When Anthony Albanese was elected prime minister in May, his victory speech included a commitment to implementing “the Uluru Statement from the heart in full.” The main reform, to be put to the public in a referendum, would add a constitutionally recognized voice for First Nations people in Parliament. The Uluru statement was proposed and published by many prominent Indigenous leaders in 2017.
As I wrote in March, these leaders have previously stated that “we seek constitutional reforms to empower our people and take a rightful place in our own country.”
In the same article, I noted that the parliamentary voice for Indigenous Australians had been consistently opposed by the then-Liberal government. However, it is members of the Greens and some prominent First Nations people who have been the loudest critics of the voice in recent months.
Federal Greens Senator Lidia Thorpe, a Djab Wurrung, Gunnai Gunditjmara woman, opposed the referendum on the voice, describing it as a “complete waste of time” and noting that resources were better spent on advances towards a treaty.
“We don’t need a referendum to have a treaty in this country and the treaty is what our people have been fighting for [for] decades and decades,” she told the Guardian.
On the other side of politics, conservative Coalition senator for the Northern Territory, Jacinta Nampijinpa Price, argued that she could not support the “vague proposal” put forward by Labor.
“I cannot support another federal-funded bureaucracy that doesn’t develop any more outcomes … we’ve seen so many models like that get up and fail,” Price, who is of Warlpiri-Celtic heritage, said.

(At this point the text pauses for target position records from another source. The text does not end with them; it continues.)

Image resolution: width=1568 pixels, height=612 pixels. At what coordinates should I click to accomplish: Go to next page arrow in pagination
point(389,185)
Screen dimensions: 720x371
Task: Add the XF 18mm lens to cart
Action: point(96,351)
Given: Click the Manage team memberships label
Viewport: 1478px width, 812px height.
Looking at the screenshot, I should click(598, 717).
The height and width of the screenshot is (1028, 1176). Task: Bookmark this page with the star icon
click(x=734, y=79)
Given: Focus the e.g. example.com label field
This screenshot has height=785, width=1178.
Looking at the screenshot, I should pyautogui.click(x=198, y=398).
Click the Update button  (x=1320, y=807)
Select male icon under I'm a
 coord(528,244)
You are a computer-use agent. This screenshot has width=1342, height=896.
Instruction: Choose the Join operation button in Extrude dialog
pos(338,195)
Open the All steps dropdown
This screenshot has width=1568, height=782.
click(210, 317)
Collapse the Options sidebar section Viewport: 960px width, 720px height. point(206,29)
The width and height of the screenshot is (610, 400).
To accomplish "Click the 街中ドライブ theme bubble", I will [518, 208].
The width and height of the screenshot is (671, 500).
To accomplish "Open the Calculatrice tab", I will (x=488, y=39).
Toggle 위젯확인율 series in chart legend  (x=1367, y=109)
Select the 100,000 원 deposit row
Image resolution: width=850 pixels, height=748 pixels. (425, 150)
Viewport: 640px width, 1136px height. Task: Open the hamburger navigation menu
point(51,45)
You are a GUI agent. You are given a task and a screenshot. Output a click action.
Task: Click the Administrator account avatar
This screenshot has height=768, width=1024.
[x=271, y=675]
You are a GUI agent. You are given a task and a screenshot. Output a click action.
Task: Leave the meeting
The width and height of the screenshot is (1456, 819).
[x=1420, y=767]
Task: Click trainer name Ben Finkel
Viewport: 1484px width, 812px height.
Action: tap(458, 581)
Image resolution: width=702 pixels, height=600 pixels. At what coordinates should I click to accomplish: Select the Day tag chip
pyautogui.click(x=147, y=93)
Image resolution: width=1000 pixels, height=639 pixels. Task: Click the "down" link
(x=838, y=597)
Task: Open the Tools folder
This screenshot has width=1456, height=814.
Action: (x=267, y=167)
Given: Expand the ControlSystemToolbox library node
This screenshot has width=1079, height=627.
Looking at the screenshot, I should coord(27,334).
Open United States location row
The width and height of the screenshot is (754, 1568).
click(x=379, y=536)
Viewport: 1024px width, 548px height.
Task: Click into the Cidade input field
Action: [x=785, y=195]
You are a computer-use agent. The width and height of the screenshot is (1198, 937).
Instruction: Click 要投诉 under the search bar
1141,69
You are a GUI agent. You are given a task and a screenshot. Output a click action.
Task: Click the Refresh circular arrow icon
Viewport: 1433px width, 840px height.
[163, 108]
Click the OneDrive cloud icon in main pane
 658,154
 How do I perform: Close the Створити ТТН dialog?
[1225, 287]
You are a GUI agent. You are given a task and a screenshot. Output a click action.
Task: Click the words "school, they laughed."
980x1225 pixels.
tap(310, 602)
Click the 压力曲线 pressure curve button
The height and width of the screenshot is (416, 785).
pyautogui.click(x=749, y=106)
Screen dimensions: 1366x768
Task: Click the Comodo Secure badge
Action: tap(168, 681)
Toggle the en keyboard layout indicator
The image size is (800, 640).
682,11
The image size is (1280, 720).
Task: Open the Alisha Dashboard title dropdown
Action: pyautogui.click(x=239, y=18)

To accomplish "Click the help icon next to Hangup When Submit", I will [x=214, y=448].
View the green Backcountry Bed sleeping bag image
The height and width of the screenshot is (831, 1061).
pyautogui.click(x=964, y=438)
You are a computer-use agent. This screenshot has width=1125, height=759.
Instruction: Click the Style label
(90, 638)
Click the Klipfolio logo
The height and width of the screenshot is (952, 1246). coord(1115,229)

The complications of passing a referendum in Australia, as well as memories of the spiteful “no” campaign surrounding the same-sex marriage plebiscite in 2017, have also been mentioned as reasons to avoid attempts at enshrining the voice.
However, Victorian First Peoples Assembly co-chair Marcus Stewart said the Indigenous voice to parliament was “above politics.”
“We’ve got an opportunity now, to meet that moment in history. To see a successful yes vote, not to drag it down with division.”
Whatever decision is made by the Labor Party government, it is apparent that the government considers reconciliation through an Indigenous voice to Parliament to be more pressing than any calls to abandon the British monarchy. This week, Albanese stated that it wasn’t “appropriate” to talk about constitutional change when people were mourning for the queen.
Thorpe retorted against the language Albanese used, saying that Indigenous people have “been calling for Day of Mourning for over 80 years.”
As Thorpe tweeted: “The process towards being able to pick our own head of state would bring us all together – it would force us to tell the truth about our history and move us towards real action to right the wrongs that started with colonization.”
Regardless of the future of Australia as a member of the Commonwealth, the legacy of the monarch remains a deep stain on many in the country, a fact that is unlikely to be rectified by the simple ascension to the throne of King Charles III.